Um cromossomo em anel é um cromossomo com extremidades fundidas, criando uma forma de anel. Surpreendentemente, a distorção na forma não é realmente um problema; a informação genética no cromossomo ainda é perfeitamente legível, mesmo que os braços estejam dobrados em um anel. A questão é que a informação genética é freqüentemente movida ou excluída quando um cromossomo em anel se forma e, como resultado, os genes desse cromossomo podem não se expressar adequadamente. Isso pode levar a problemas de saúde que variam de condições congênitas ao câncer.
O mecanismo pelo qual um cromossomo anel se forma não é totalmente compreendido. Em alguns casos, as extremidades parecem fundir-se sem alterações no material genético interno. Em outros casos, uma ou ambas as extremidades são cortadas e as extremidades do fusível cromossômico. Os cromossomos em anel são bastante raros, mas acontecem, mesmo sem um mecanismo claro para sua formação. Alguns pesquisadores estão interessados em aprender mais sobre como, quando e por que se formam, com o objetivo de evitar algumas condições causadas por esse tipo de anormalidade cromossômica.
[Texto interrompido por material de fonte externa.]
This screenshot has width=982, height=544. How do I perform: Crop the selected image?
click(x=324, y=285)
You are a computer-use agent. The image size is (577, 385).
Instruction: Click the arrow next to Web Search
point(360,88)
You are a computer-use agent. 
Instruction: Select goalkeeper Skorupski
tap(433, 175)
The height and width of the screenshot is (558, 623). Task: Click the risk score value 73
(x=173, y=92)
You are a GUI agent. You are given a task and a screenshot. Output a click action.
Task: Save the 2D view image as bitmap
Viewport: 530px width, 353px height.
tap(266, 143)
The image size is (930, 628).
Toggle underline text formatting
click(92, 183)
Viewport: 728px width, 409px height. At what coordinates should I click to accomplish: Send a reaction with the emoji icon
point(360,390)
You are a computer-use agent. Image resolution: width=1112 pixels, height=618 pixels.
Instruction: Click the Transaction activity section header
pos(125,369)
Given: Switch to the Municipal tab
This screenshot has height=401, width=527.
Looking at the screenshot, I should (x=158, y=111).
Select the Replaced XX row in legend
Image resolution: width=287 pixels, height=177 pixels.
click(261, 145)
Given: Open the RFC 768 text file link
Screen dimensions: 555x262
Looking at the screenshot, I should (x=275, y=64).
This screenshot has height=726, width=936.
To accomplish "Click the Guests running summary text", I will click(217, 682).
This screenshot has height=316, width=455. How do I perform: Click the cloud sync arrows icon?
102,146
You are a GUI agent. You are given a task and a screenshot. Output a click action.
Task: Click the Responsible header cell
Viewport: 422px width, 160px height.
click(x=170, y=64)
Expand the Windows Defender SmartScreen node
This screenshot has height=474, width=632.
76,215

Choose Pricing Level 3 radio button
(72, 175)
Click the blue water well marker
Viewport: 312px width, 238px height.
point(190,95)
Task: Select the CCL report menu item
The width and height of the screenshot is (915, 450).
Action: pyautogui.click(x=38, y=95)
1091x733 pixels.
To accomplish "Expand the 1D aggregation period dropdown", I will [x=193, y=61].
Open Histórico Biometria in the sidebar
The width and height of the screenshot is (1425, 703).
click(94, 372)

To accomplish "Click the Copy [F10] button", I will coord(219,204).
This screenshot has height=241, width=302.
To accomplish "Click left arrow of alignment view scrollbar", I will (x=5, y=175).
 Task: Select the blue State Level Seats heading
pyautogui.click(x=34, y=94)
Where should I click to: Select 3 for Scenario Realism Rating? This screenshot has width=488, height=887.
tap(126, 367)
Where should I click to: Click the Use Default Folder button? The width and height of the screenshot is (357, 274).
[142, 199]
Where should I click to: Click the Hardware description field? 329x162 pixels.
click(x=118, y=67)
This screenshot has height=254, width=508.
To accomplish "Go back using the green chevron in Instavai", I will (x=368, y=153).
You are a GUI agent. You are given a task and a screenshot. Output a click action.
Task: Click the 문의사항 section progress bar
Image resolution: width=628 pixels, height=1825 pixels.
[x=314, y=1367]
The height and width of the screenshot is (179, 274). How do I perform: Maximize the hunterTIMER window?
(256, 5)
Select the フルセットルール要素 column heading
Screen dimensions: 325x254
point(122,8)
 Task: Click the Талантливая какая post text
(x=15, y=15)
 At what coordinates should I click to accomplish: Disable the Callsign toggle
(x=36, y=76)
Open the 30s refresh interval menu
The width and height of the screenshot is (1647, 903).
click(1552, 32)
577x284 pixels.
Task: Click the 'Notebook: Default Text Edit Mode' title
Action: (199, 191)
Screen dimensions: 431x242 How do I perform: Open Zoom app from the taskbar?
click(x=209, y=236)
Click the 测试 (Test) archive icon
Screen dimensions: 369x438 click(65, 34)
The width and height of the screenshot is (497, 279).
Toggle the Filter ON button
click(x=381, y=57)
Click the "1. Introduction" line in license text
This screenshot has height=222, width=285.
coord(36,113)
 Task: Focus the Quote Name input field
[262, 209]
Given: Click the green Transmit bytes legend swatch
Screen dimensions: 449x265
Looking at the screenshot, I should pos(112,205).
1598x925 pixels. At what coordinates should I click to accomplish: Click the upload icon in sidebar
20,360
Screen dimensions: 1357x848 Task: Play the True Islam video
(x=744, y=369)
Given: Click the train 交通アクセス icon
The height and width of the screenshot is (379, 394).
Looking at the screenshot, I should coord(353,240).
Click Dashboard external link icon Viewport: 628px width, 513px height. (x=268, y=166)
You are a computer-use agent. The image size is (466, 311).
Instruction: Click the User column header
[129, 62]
Geralmente, os cromossomos do anel se formam como mutações espontâneas em resposta a toxinas, radiação e tipos semelhantes de exposição. Às vezes, o resultado é uma célula defeituosa que morre porque não pode sobreviver. Em outros casos, uma célula pode se tornar maligna ou anormal como resultado de um cromossomo em anel, e isso pode levar ao desenvolvimento de anormalidades maiores. Cromossomos em anel foram observados em alguns tumores cancerígenos, por exemplo.
Cromossomos em anel também podem surgir durante o desenvolvimento. Em alguns casos, isso pode levar a distúrbios genéticos, como a síndrome de Turner, em que um dos cromossomos X é um cromossomo em anel, juntamente com os cromossomos 14 e 15 em anel, o que pode causar atrasos no desenvolvimento. Este defeito no cromossomo 20 às vezes pode levar a uma forma de epilepsia. O teste genético revelará a anormalidade cromossômica e testes detalhados podem ser usados para aprender mais sobre quais informações genéticas foram excluídas ou mutiladas quando o cromossomo do anel se formou.
Algumas pessoas têm cromossomos em anel em seus corpos e permanecem inconscientes, enquanto em outros casos, um cromossomo em anel suspeito pode ser identificado logo após o nascimento. A diversidade do espectro, desde atrasos profundos no desenvolvimento até uma existência felizmente inconsciente, ilustra a diversidade da genética humana e o fato de que os cromossomos são realmente muito mais ativos no corpo do que se pensava. Historicamente, as pessoas acreditavam que os cromossomos permaneciam estáticos ao longo da vida, mas as evidências mostraram que os cromossomos em várias regiões do corpo realmente mudam, às vezes de maneira bastante radical.